“O’Keeffe! Explores the emotional landscape behind iconic paintings | Arts


“O’Keeffe! Explores the complex relationship between the painter and her photographer husband, Alfred Stieglitz, and “the conversation they had with their art,” McDermott said. O’Keeffe’s bond with Stieglitz, a quarter of a century his senior, was complicated from the start, “but what never changed was that they had great faith in each other’s work. She also influenced him. There was a back and forth. ”

Isolating and pursuing her own independent artistic vision – not something shaped by her art teachers or outside forces – was important enough to O’Keeffe that she destroyed many of her early works to distance herself from influences that did not weren’t his, McDermott said.

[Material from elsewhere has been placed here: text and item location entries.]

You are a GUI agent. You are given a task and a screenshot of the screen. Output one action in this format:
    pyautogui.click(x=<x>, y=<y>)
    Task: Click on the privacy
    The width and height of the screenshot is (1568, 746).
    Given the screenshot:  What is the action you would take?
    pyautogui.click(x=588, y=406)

“She had painted herself in a corner,” McDermott said. “The biggest obstacle she had to overcome in her twenties was when she realized that everything she painted was dictated to her by her teachers or other artists.

“The play begins with her assessment of her work at that point – and she can’t see it.”

Starting over meant working in black and white, stripping away everything that didn’t resonate and finally returning to the world of color, which became a quality that distinguished his work.

“You’re talking about a life that spanned 98 years, so his outlook changed over time,” the playwright said. Even in the days of World War I, when women were still struggling to be recognized as artists, “she could at least say what she wanted with her paintings.”